Write out the full set of records below exactly.

═══ SUPPLIED INFORMATION

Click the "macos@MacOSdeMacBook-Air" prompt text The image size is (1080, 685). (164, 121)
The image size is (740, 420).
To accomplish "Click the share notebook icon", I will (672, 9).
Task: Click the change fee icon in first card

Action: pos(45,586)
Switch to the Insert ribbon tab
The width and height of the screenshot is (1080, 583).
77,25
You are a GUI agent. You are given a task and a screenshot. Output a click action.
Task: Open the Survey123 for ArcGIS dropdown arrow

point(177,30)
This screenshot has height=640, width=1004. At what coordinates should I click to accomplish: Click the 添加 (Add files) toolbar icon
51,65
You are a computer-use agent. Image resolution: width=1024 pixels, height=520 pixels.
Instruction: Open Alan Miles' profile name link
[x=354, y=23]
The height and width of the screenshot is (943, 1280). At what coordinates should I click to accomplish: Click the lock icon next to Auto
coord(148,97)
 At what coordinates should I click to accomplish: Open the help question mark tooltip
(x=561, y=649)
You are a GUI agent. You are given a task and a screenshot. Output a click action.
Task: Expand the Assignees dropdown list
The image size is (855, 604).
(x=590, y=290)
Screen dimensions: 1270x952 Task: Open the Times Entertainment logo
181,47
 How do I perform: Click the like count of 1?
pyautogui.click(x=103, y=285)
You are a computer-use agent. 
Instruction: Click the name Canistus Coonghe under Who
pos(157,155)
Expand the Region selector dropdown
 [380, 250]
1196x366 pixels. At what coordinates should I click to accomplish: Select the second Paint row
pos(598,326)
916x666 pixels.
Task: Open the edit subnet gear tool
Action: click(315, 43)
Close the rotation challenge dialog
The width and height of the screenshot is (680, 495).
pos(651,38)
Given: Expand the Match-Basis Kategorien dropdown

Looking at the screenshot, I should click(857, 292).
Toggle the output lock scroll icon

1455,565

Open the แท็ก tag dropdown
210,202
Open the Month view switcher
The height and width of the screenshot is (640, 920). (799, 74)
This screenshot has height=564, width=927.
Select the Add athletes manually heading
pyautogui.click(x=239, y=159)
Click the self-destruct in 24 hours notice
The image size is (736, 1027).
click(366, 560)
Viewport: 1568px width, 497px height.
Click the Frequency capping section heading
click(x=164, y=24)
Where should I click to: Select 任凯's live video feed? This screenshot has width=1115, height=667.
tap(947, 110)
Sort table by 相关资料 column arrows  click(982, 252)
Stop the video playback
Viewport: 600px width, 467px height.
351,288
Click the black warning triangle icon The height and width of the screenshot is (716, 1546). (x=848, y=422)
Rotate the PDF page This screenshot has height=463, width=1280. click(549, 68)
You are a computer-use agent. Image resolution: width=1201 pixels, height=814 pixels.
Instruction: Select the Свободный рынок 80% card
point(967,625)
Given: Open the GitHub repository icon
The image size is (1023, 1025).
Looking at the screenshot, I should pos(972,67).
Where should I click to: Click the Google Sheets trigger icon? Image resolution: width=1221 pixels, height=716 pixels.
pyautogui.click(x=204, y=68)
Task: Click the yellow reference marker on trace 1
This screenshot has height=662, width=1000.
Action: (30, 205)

══════

▸ WRITTEN ANSWER:
Click the "macos@MacOSdeMacBook-Air" prompt text The image size is (1080, 685). (164, 121)
The image size is (740, 420).
To accomplish "Click the share notebook icon", I will (672, 9).
Task: Click the change fee icon in first card

Action: pos(45,586)
Switch to the Insert ribbon tab
The width and height of the screenshot is (1080, 583).
77,25
You are a GUI agent. You are given a task and a screenshot. Output a click action.
Task: Open the Survey123 for ArcGIS dropdown arrow

point(177,30)
This screenshot has height=640, width=1004. At what coordinates should I click to accomplish: Click the 添加 (Add files) toolbar icon
51,65
You are a computer-use agent. Image resolution: width=1024 pixels, height=520 pixels.
Instruction: Open Alan Miles' profile name link
[x=354, y=23]
The height and width of the screenshot is (943, 1280). At what coordinates should I click to accomplish: Click the lock icon next to Auto
coord(148,97)
 At what coordinates should I click to accomplish: Open the help question mark tooltip
(x=561, y=649)
You are a GUI agent. You are given a task and a screenshot. Output a click action.
Task: Expand the Assignees dropdown list
The image size is (855, 604).
(x=590, y=290)
Screen dimensions: 1270x952 Task: Open the Times Entertainment logo
181,47
 How do I perform: Click the like count of 1?
pyautogui.click(x=103, y=285)
You are a computer-use agent. 
Instruction: Click the name Canistus Coonghe under Who
pos(157,155)
Expand the Region selector dropdown
 [380, 250]
1196x366 pixels. At what coordinates should I click to accomplish: Select the second Paint row
pos(598,326)
916x666 pixels.
Task: Open the edit subnet gear tool
Action: click(315, 43)
Close the rotation challenge dialog
The width and height of the screenshot is (680, 495).
pos(651,38)
Given: Expand the Match-Basis Kategorien dropdown

Looking at the screenshot, I should click(857, 292).
Toggle the output lock scroll icon

1455,565

Open the แท็ก tag dropdown
210,202
Open the Month view switcher
The height and width of the screenshot is (640, 920). (799, 74)
This screenshot has height=564, width=927.
Select the Add athletes manually heading
pyautogui.click(x=239, y=159)
Click the self-destruct in 24 hours notice
The image size is (736, 1027).
click(366, 560)
Viewport: 1568px width, 497px height.
Click the Frequency capping section heading
click(x=164, y=24)
Where should I click to: Select 任凯's live video feed? This screenshot has width=1115, height=667.
tap(947, 110)
Sort table by 相关资料 column arrows  click(982, 252)
Stop the video playback
Viewport: 600px width, 467px height.
351,288
Click the black warning triangle icon The height and width of the screenshot is (716, 1546). (x=848, y=422)
Rotate the PDF page This screenshot has height=463, width=1280. click(549, 68)
You are a computer-use agent. Image resolution: width=1201 pixels, height=814 pixels.
Instruction: Select the Свободный рынок 80% card
point(967,625)
Given: Open the GitHub repository icon
The image size is (1023, 1025).
Looking at the screenshot, I should pos(972,67).
Where should I click to: Click the Google Sheets trigger icon? Image resolution: width=1221 pixels, height=716 pixels.
pyautogui.click(x=204, y=68)
Task: Click the yellow reference marker on trace 1
This screenshot has height=662, width=1000.
Action: (30, 205)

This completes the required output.